Task directions :: With pictures left out, output word for word the lines from the one containing "This screenshot has height=1568, width=743." through the end of the material below.

Record excerpts ::

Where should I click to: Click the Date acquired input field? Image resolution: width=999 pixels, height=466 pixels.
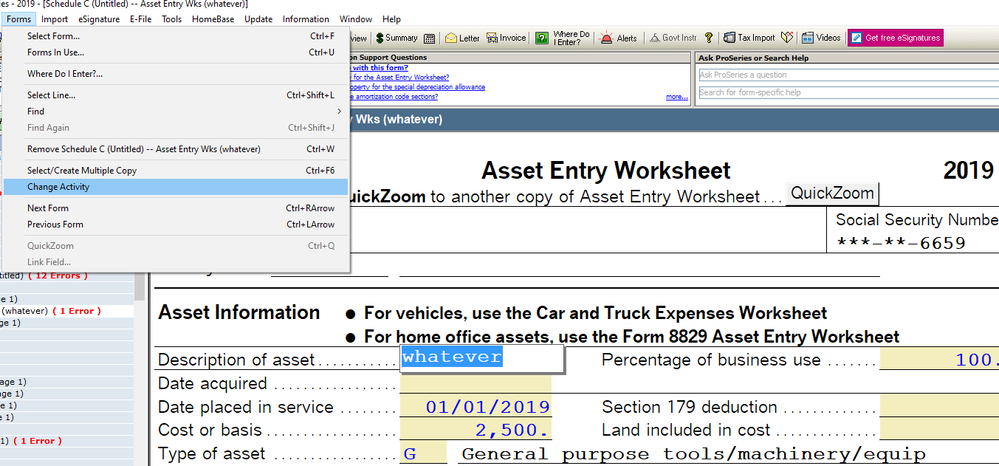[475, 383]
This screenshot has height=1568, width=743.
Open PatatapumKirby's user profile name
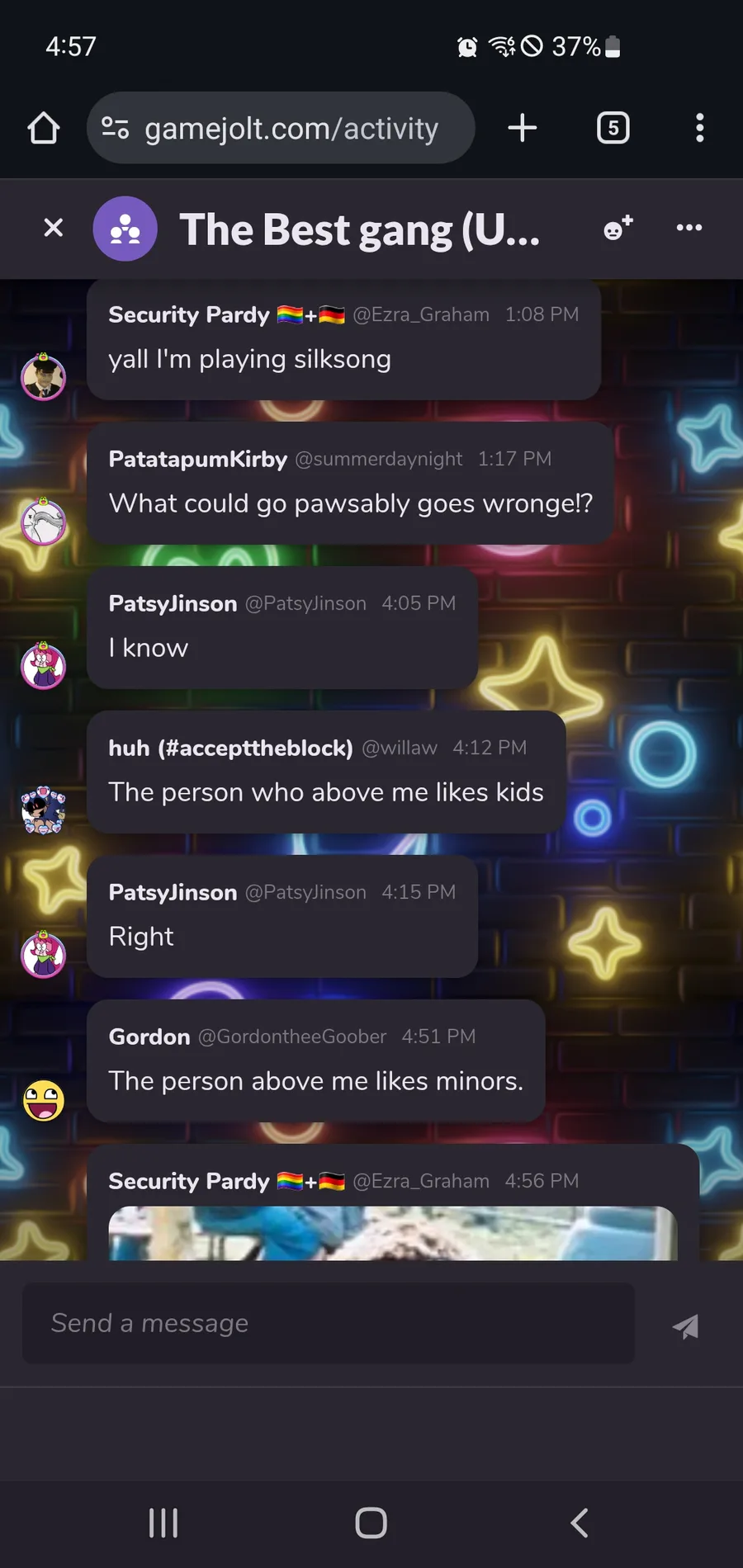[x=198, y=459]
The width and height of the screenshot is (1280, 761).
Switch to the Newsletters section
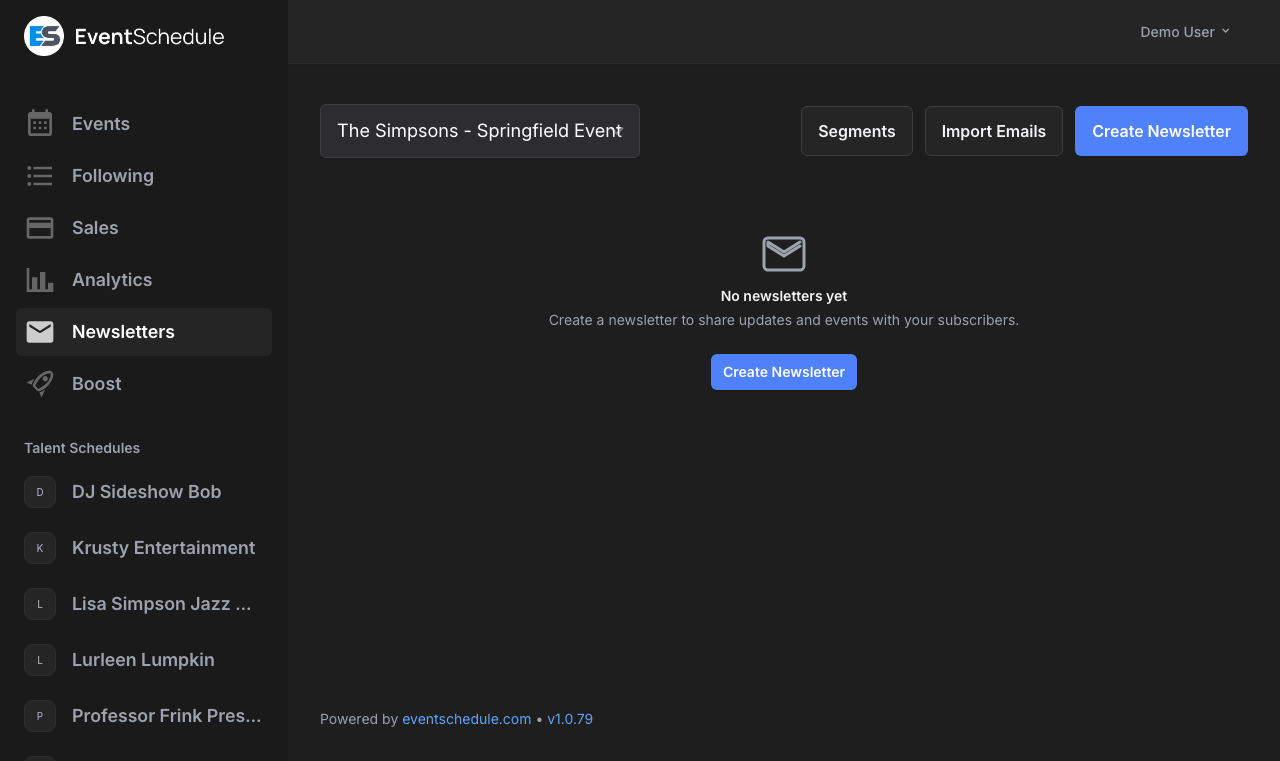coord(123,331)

Answer to this exercise ::
This screenshot has height=1568, width=743.
Open PatatapumKirby's user profile name
[x=198, y=459]
The width and height of the screenshot is (1280, 761).
Switch to the Newsletters section
coord(123,331)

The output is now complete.